Guest Comic! By Mike Bromage
on June 20, 2012
and modified on April 18, 2014.
Today’s comic comes courtesy of Mike Bromage, creator of the weird and wonderful comic Dust Piggies.
Thanks for the comic, Mike!
Today’s comic comes courtesy of Mike Bromage, creator of the weird and wonderful comic Dust Piggies.
Thanks for the comic, Mike!
After that last story arc, I gotta say I’m a little disappointed that Gyno-Star doesn’t shave her beaver.
This one was fun 🙂
I just finished a binge reading after being referred to this comic by Dave B over a Grrlpower.com and I must say I’m quite impressed. I will go on record as saying that I am very much a male chauvinist (I’m black, it goes with the territory) and feminism in its modern form does nothing but piss me off.
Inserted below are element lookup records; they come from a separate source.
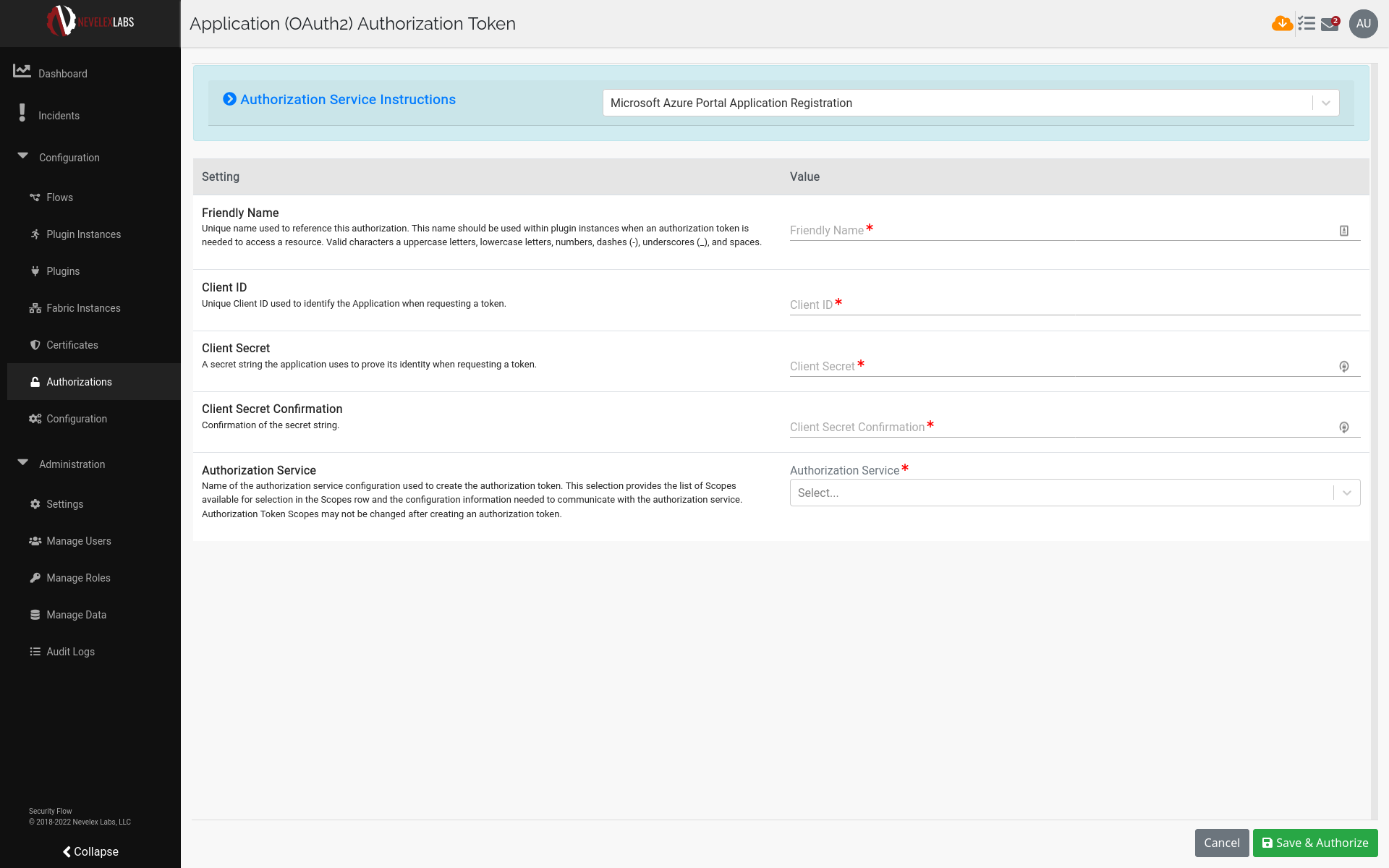
Task: Open the mail notifications icon
Action: (1330, 24)
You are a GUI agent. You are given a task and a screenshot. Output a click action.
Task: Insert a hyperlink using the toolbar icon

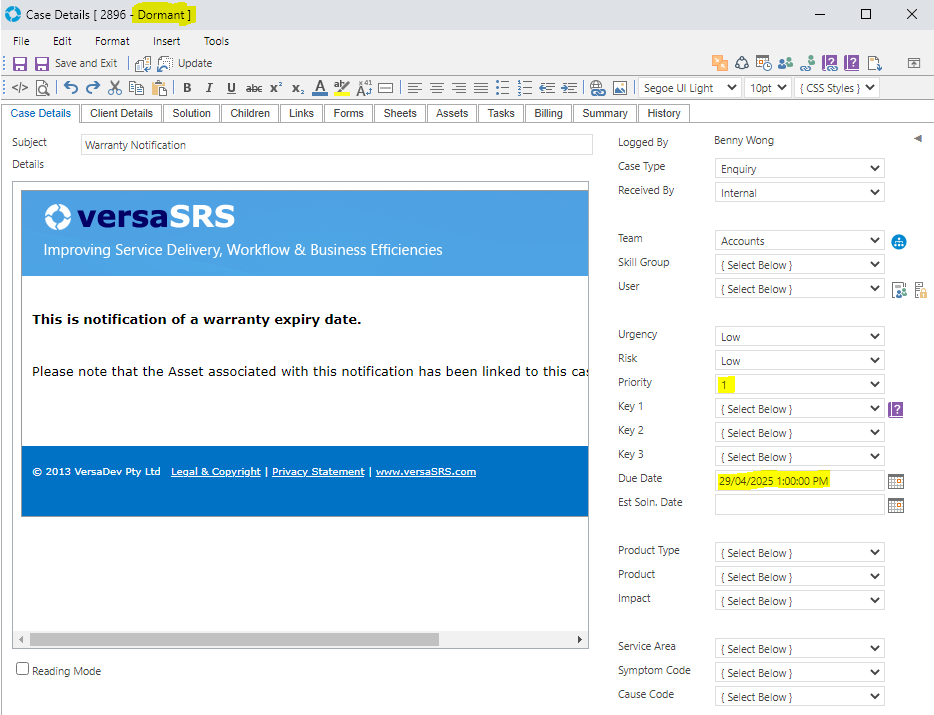coord(597,88)
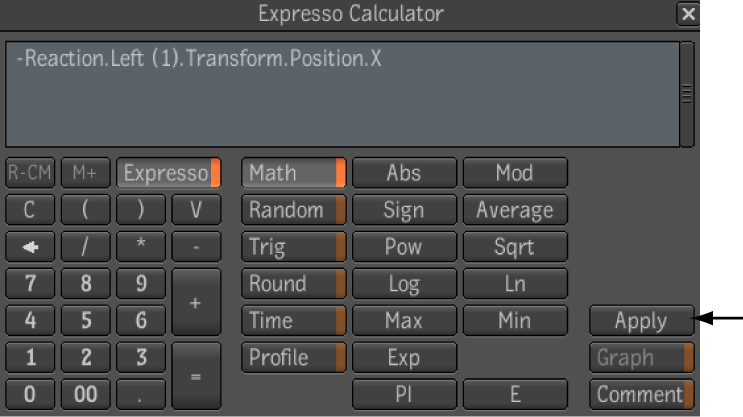Insert an opening parenthesis
The image size is (743, 417).
point(85,209)
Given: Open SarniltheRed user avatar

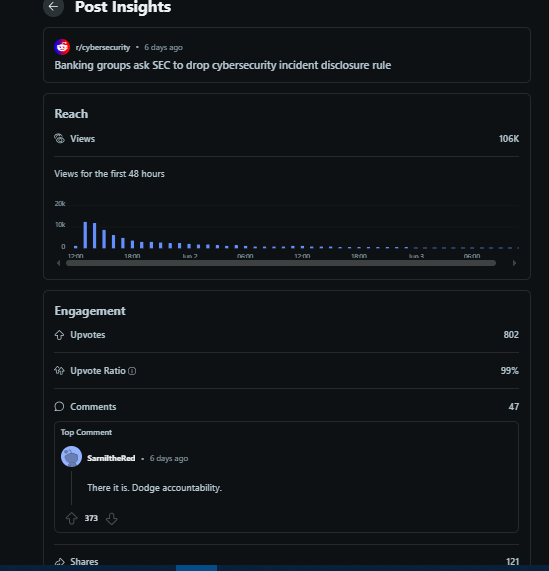Looking at the screenshot, I should click(x=71, y=457).
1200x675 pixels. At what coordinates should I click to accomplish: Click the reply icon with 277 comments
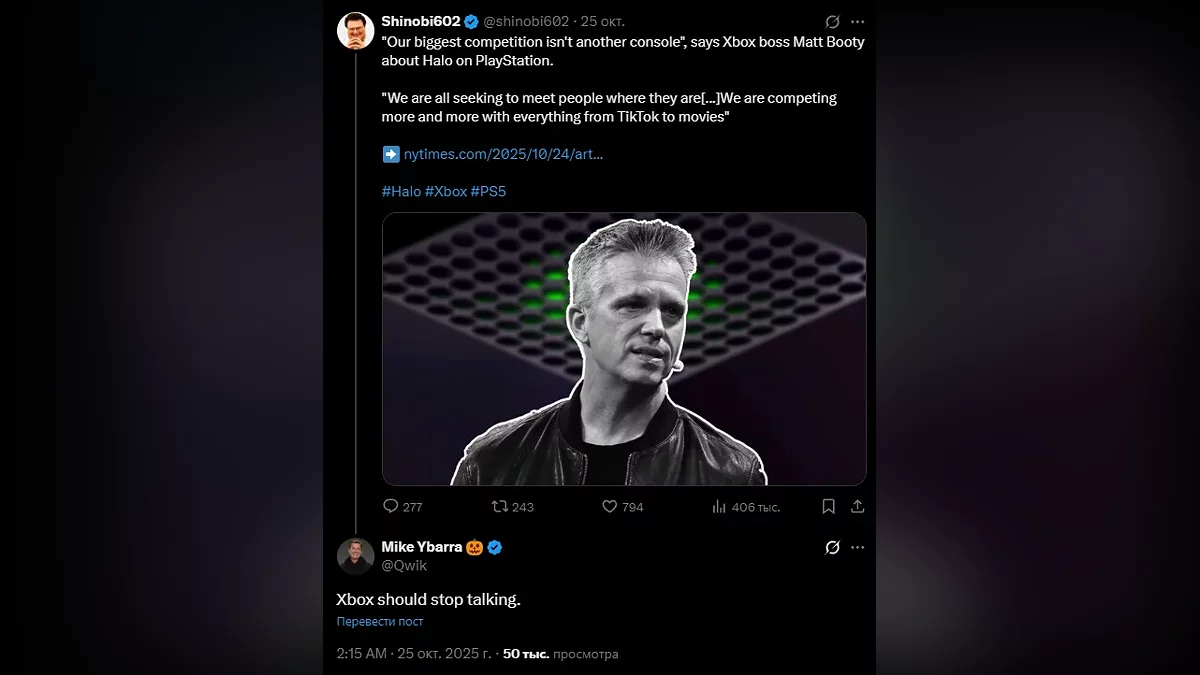coord(391,507)
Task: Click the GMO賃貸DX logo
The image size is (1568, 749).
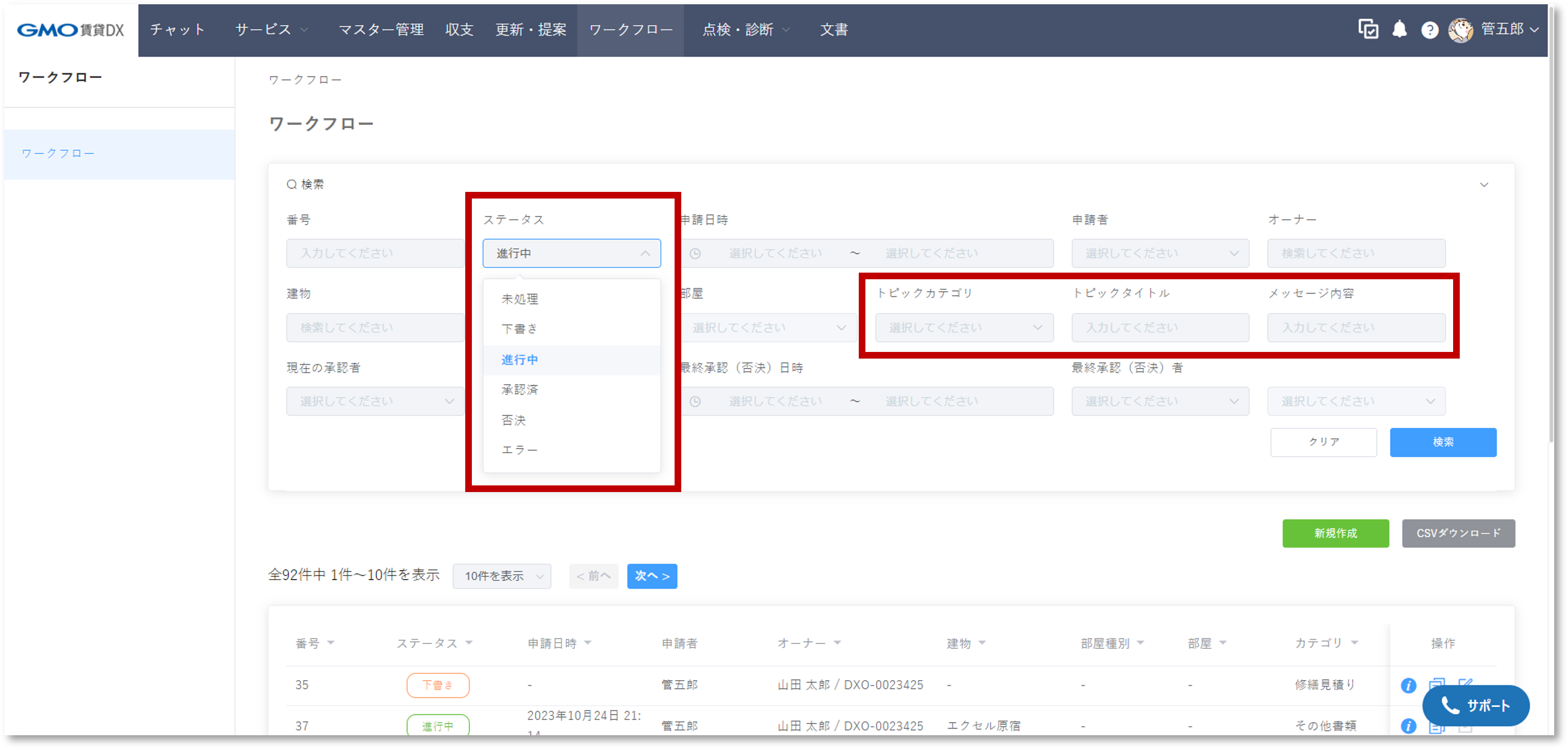Action: [x=71, y=30]
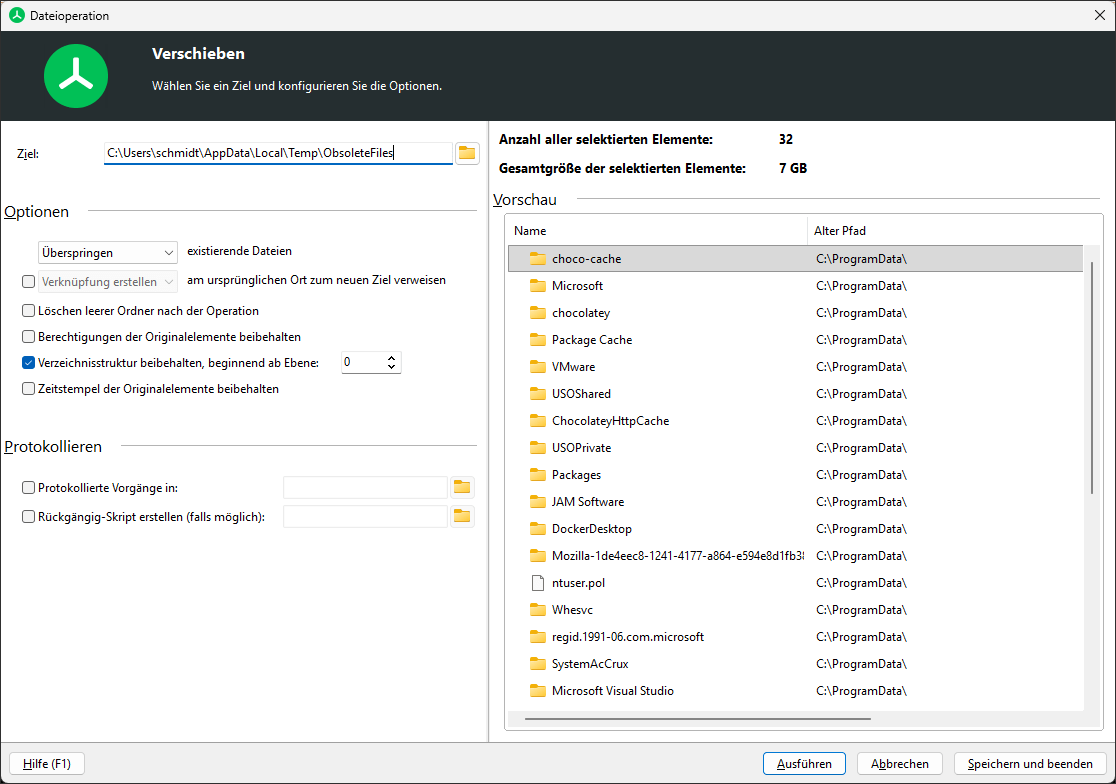Click the Ausführen button
Image resolution: width=1116 pixels, height=784 pixels.
(804, 763)
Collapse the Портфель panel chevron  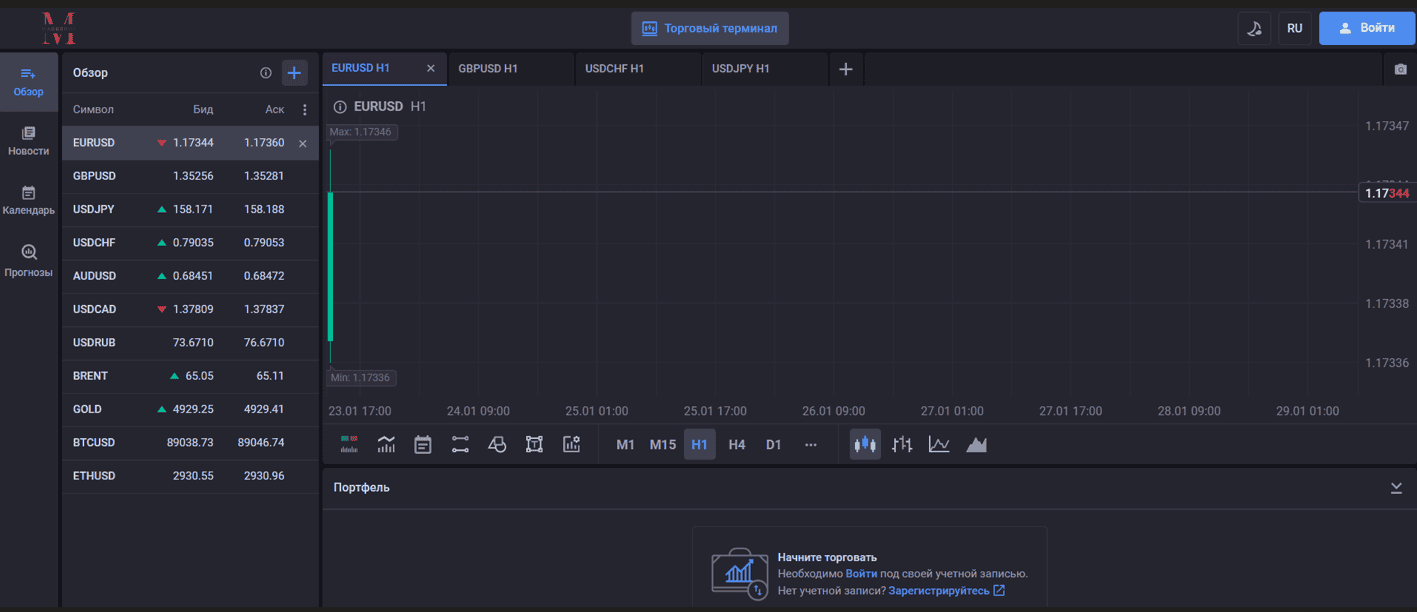click(1396, 488)
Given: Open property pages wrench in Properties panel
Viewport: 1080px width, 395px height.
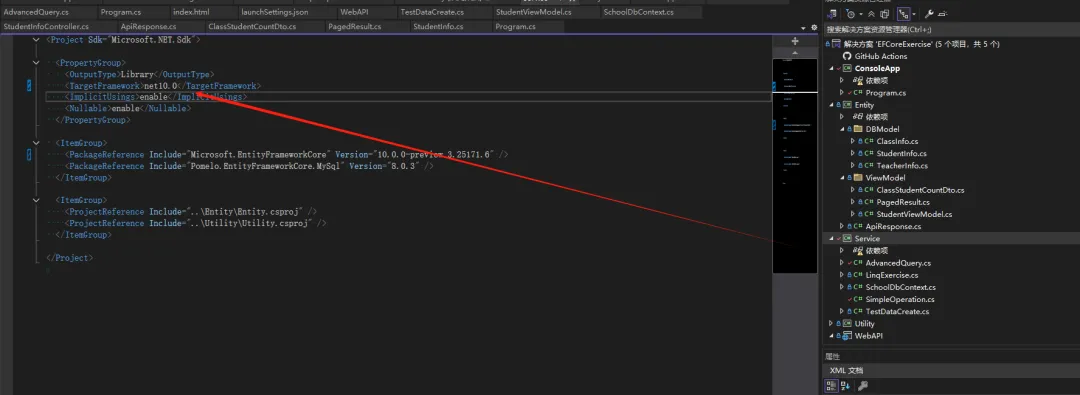Looking at the screenshot, I should 862,385.
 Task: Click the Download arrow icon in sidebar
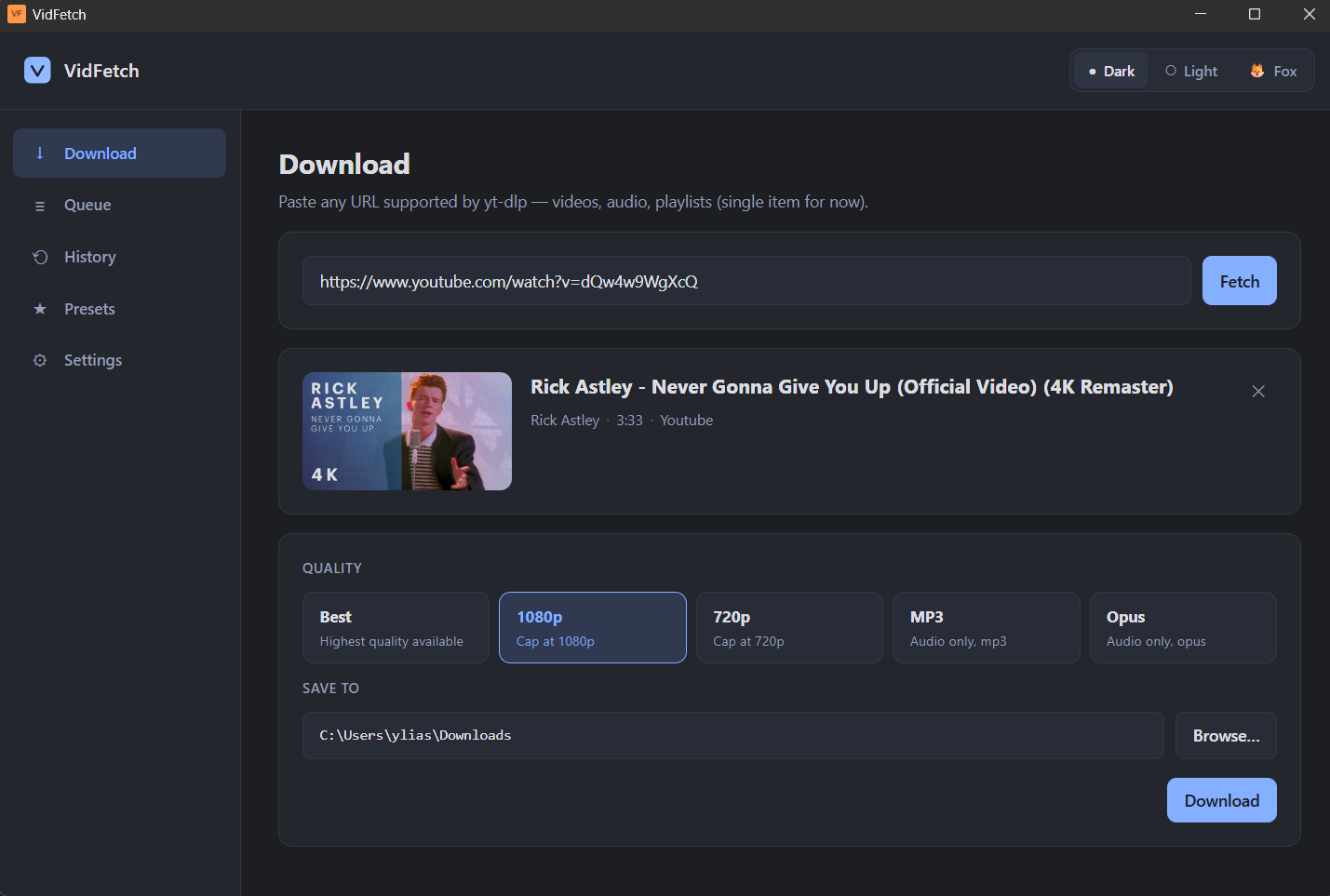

I personally feel it has gone from the empowerment of women (which I’ve got no problem with) to the emasculation and feminization of men. Most “feminist” comics are little more than the haphazard misadventures of some one-dimensional Mary-Sue type character whose sole defining characteristic is her rage against the patriarchy. That kind of self-righteous preaching gets boring real fast and at first that felt very much like the direction Gyno-Star was initially headed. I’m glad I kept reading though because somewhere along the line you realized that Gyno-Star needed a personality if she was going to be viable character and you did that by making her a well-intentioned hypocrite. Something that every human-being can relate to.
I applaud you for ditching the angsty, teen-aged whinyness and beginning to dig into the heart of sexism, politics. Because that’s ultimately what it boils down to. Social control. Control the ones that carry the babies and you control the society. That’s why the Catholic is opposed to abortion, if you let women run around doing whatever they what with their bodies they don’t make more little Catholics who will eventually fill the Churches coffers.
Fine work all around, you earned yourself a regular reader.
Being black has nothing to do with being a chauvinist. It is being male and being taught that way. Ask any black woman or any woman at all. We males can be better than that. Much better.
Since you’re replying to someone who said “male” chauvinist you’re not really wrong in what you say but just in case somebody else comes along and misreads the fact you did’t but male in front of chauvinist but, I assume unintentionally, simply implied all chauvinists were male I’ll just state that: Women can be chauvinists too. (equality means equally capacity for evil as well ya know)
There, all better now. 🙂
Always ironic when I typo the heck out of a corrective statement! Durrrrr!